Weshalven den suppliant bid en smeekt, dat de WelEdele Heeren zoo goed mogten zijn, die eerste straf, hem opgelegd, wel te willen veranderen, hem met eene provoost of kachot straf vrij te laten; welke laatste wel zoodanige werking zal hebben, dat hij zich nooit of nimmer meer aan zoo danige overtreding zal schuldig maken.
dit is ook de bede eener ziekelijke diep ter neder gedrukte en bedroefde moeder
’t welk doende
J de Jong
Reinier Hill is op 3 oktober 1842 in de kolonie aangekomen. Hij
begint in Frederiksoord, krijgt ruzie met een wijkmeester, wordt
per 16 februari 1843 overgeplaatst naar Willemsoord en krijgt daar
ruzie met een wijkmeester.
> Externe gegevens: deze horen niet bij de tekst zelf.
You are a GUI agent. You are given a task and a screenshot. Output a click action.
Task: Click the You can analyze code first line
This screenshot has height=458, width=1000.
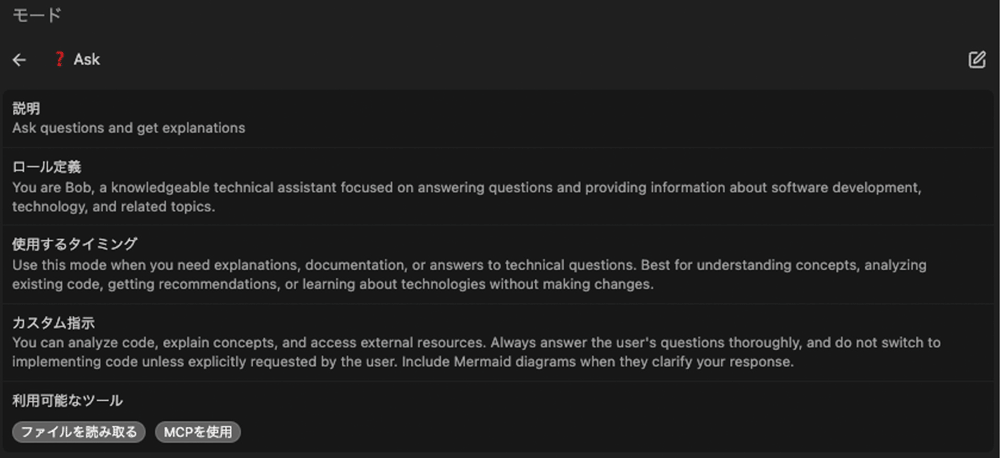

Hij voegt die laatste, de als
kolonistenzoon begonnen Jan van Agteren, toe: 'Stinkende boer, je
bent een verdrukker van veertig huisgezinnen, denk je dat mijn ook
te doen, daar zal ik voor zorgen, ik zal je wel vinden'.
Als die scheldpartij op 2 augustus 1843 voor de tuchtraad komt,
zegt Hill 'driftig te zijn geweest' en belooft hij zich voortaan
beter te zullen gedragen. Daar heeft de directie van Willemsoord
geen vertrouwen in, 'want hij is van het begin zijner aankomst in
deze kolonie onophoudelijk bezig geweest te woelen en te twisten'.
Bovendien verdienen Hill en zijn gezinsleden slechts f 1,25 per
week, terwijl het gezin f 4,00 nodig heeft, zodat de Maatschappij
elke week f 2,75 op Hill en de zijnen moet toeleggen.
Het gezin wordt dan ook als 'geheel ongeschikt is voor de gewone
koloniën' beschouwd en gedegradeerd tot arbeidershuisgezin in
Veenhuizen. Daar komen ze aan op 14 oktober 1843, maar ze mogen
terug naar Willemsoord op 18 augustus 1847. Na een jaar gaat het
weer mis, december 1848 worden ze opnieuw naar Veenhuizen gestuurd
en pas sinds maart 1853 zijn ze weer terug.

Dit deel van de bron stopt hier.